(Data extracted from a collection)
--------------------------------------------------

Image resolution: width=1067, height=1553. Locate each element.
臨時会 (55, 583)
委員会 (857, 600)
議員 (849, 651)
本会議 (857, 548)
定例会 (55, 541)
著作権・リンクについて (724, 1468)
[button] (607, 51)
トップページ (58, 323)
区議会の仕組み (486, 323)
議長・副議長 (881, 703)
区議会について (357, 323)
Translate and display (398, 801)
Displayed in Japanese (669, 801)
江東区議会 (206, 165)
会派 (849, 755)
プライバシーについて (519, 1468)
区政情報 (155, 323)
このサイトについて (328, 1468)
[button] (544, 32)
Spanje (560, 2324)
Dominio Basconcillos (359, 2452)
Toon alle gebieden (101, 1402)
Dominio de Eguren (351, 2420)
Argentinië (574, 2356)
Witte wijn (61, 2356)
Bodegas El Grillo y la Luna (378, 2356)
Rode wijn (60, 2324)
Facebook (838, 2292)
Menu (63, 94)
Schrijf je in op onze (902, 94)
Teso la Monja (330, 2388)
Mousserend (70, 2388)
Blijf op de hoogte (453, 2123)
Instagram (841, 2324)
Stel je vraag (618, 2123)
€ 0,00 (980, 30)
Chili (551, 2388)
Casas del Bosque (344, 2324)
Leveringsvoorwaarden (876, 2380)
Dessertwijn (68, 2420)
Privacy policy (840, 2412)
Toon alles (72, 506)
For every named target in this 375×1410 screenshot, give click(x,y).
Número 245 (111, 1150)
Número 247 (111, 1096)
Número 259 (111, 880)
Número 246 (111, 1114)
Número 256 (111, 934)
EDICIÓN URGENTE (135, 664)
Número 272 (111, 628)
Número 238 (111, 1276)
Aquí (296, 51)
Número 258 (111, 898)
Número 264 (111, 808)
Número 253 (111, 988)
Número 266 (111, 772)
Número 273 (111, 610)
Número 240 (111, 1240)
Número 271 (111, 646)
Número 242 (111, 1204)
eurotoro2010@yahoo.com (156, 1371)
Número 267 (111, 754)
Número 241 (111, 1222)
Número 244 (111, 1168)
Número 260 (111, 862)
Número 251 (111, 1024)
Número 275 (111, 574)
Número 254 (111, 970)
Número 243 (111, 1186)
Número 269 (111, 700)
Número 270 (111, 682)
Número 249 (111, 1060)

--------------------------------------------------

Extract every line of the items above and reproduce each one word for word, with no changes.

Image resolution: width=1067, height=1553. Locate each element.
臨時会 (55, 583)
委員会 (857, 600)
議員 (849, 651)
本会議 (857, 548)
定例会 (55, 541)
著作権・リンクについて (724, 1468)
[button] (607, 51)
トップページ (58, 323)
区議会の仕組み (486, 323)
議長・副議長 (881, 703)
区議会について (357, 323)
Translate and display (398, 801)
Displayed in Japanese (669, 801)
江東区議会 (206, 165)
会派 (849, 755)
プライバシーについて (519, 1468)
区政情報 (155, 323)
このサイトについて (328, 1468)
[button] (544, 32)
Spanje (560, 2324)
Dominio Basconcillos (359, 2452)
Toon alle gebieden (101, 1402)
Dominio de Eguren (351, 2420)
Argentinië (574, 2356)
Witte wijn (61, 2356)
Bodegas El Grillo y la Luna (378, 2356)
Rode wijn (60, 2324)
Facebook (838, 2292)
Menu (63, 94)
Schrijf je in op onze (902, 94)
Teso la Monja (330, 2388)
Mousserend (70, 2388)
Blijf op de hoogte (453, 2123)
Instagram (841, 2324)
Stel je vraag (618, 2123)
€ 0,00 (980, 30)
Chili (551, 2388)
Casas del Bosque (344, 2324)
Leveringsvoorwaarden (876, 2380)
Dessertwijn (68, 2420)
Privacy policy (840, 2412)
Toon alles (72, 506)
For every named target in this 375×1410 screenshot, give click(x,y).
Número 245 (111, 1150)
Número 247 (111, 1096)
Número 259 (111, 880)
Número 246 (111, 1114)
Número 256 (111, 934)
EDICIÓN URGENTE (135, 664)
Número 272 (111, 628)
Número 238 (111, 1276)
Aquí (296, 51)
Número 258 (111, 898)
Número 264 (111, 808)
Número 253 (111, 988)
Número 266 (111, 772)
Número 273 (111, 610)
Número 240 (111, 1240)
Número 271 (111, 646)
Número 242 (111, 1204)
eurotoro2010@yahoo.com (156, 1371)
Número 267 (111, 754)
Número 241 (111, 1222)
Número 244 (111, 1168)
Número 260 (111, 862)
Número 251 (111, 1024)
Número 275 (111, 574)
Número 254 (111, 970)
Número 243 (111, 1186)
Número 269 (111, 700)
Número 270 (111, 682)
Número 249 (111, 1060)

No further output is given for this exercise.